→ **Stored data**
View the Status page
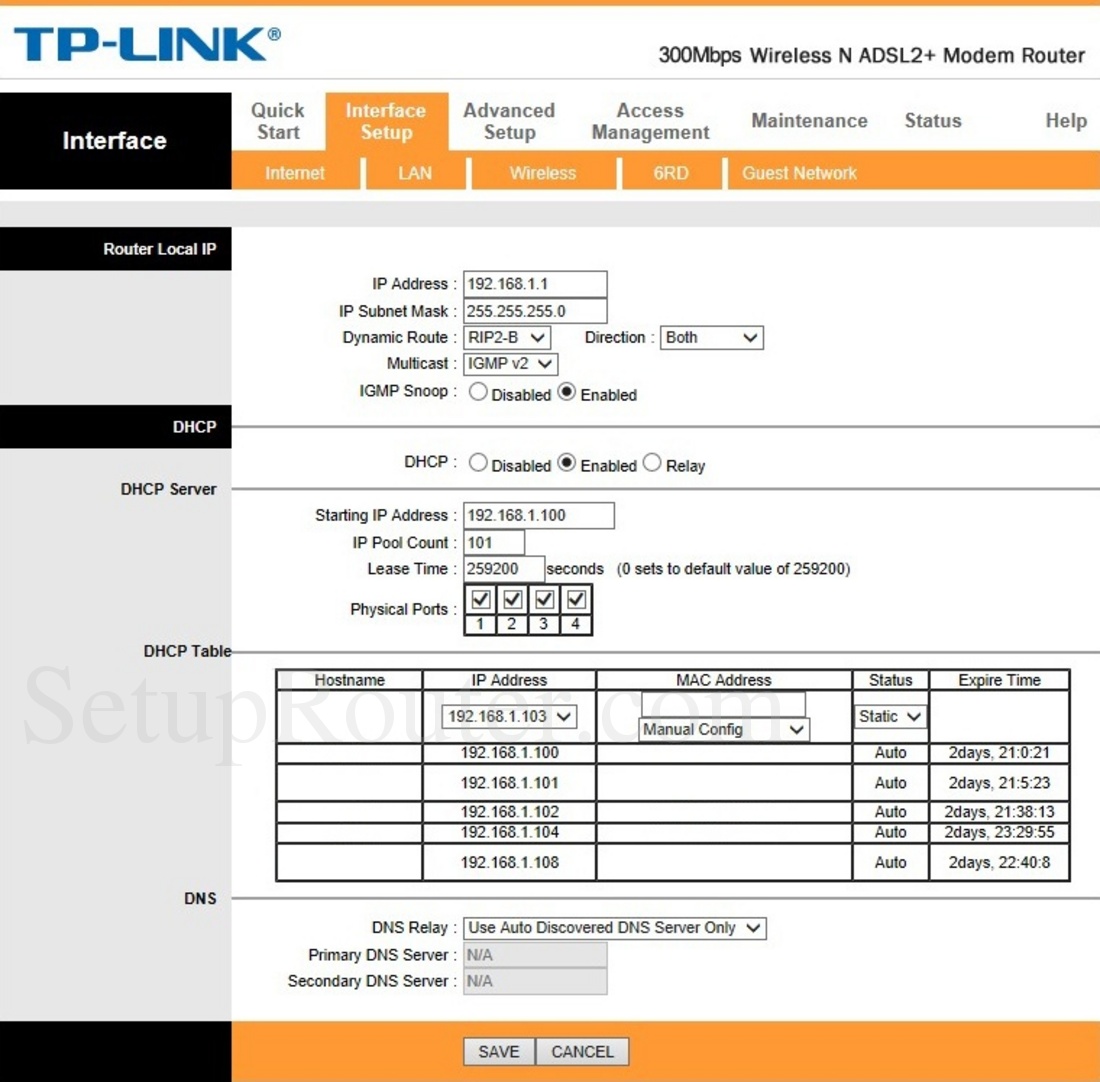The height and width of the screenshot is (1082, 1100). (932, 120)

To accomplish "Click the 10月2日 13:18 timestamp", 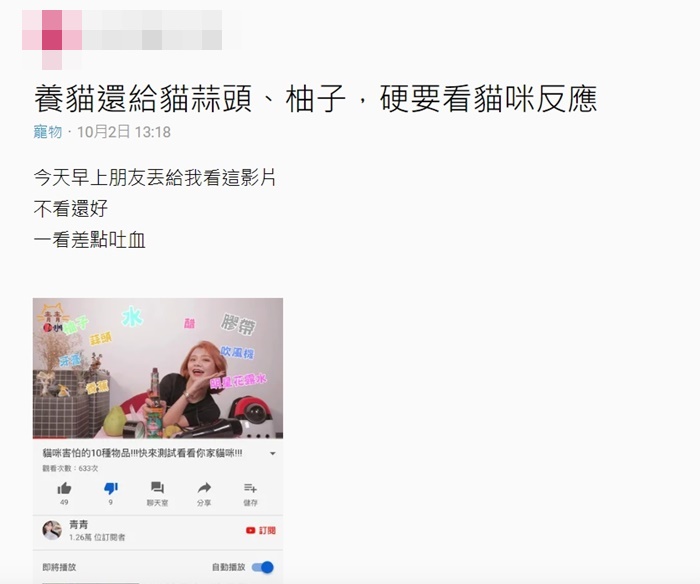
==
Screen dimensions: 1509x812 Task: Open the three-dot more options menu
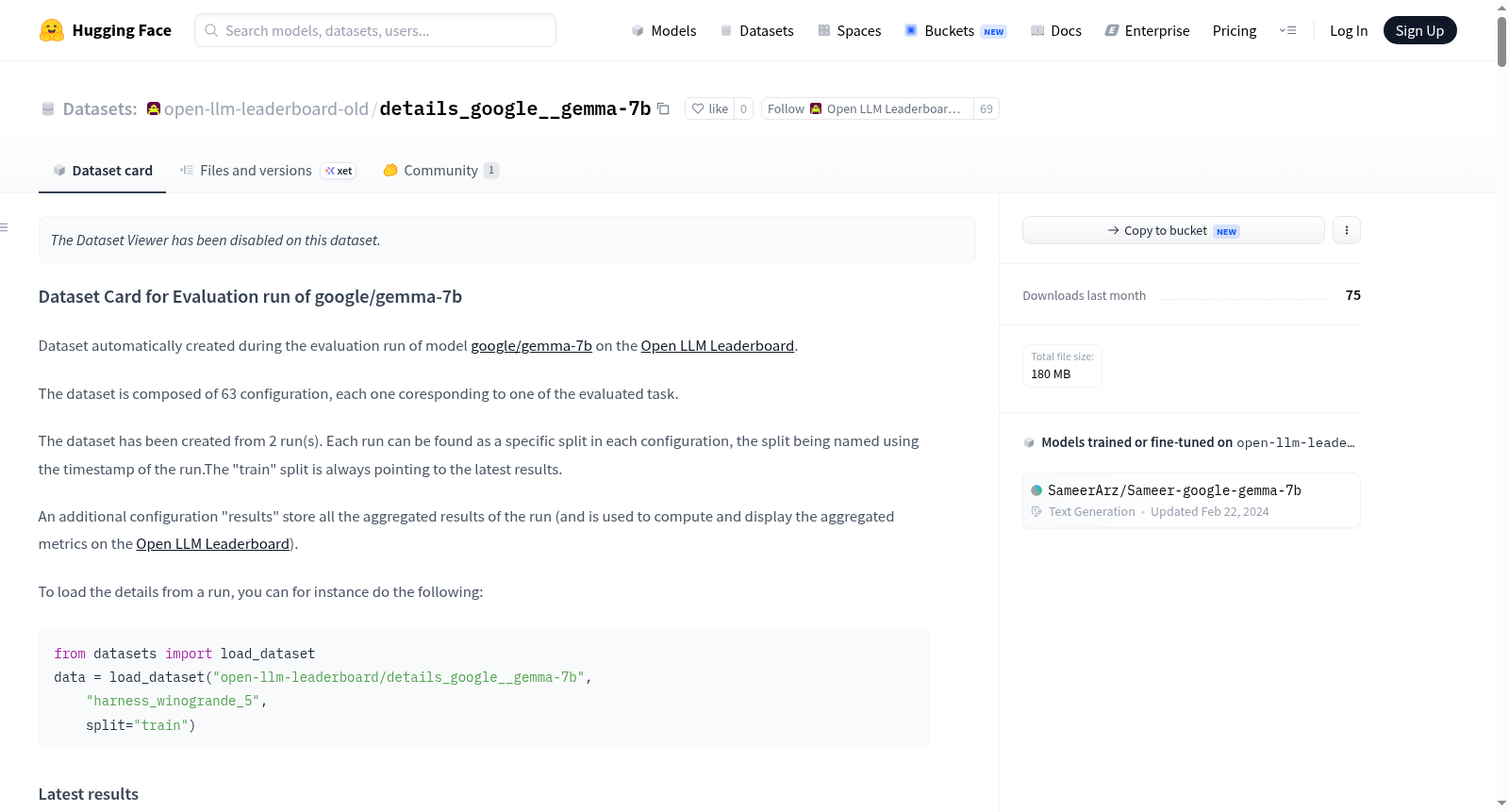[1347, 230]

→ **Brief**
Above, find the line holding "View the Status page" and the line holding "the 10月2日 13:18". Print exactly those two lines and every line between them, but no pictures.

→ **Task response**
View the Status page
The height and width of the screenshot is (1082, 1100). (932, 120)

To accomplish "Click the 10月2日 13:18 timestamp", 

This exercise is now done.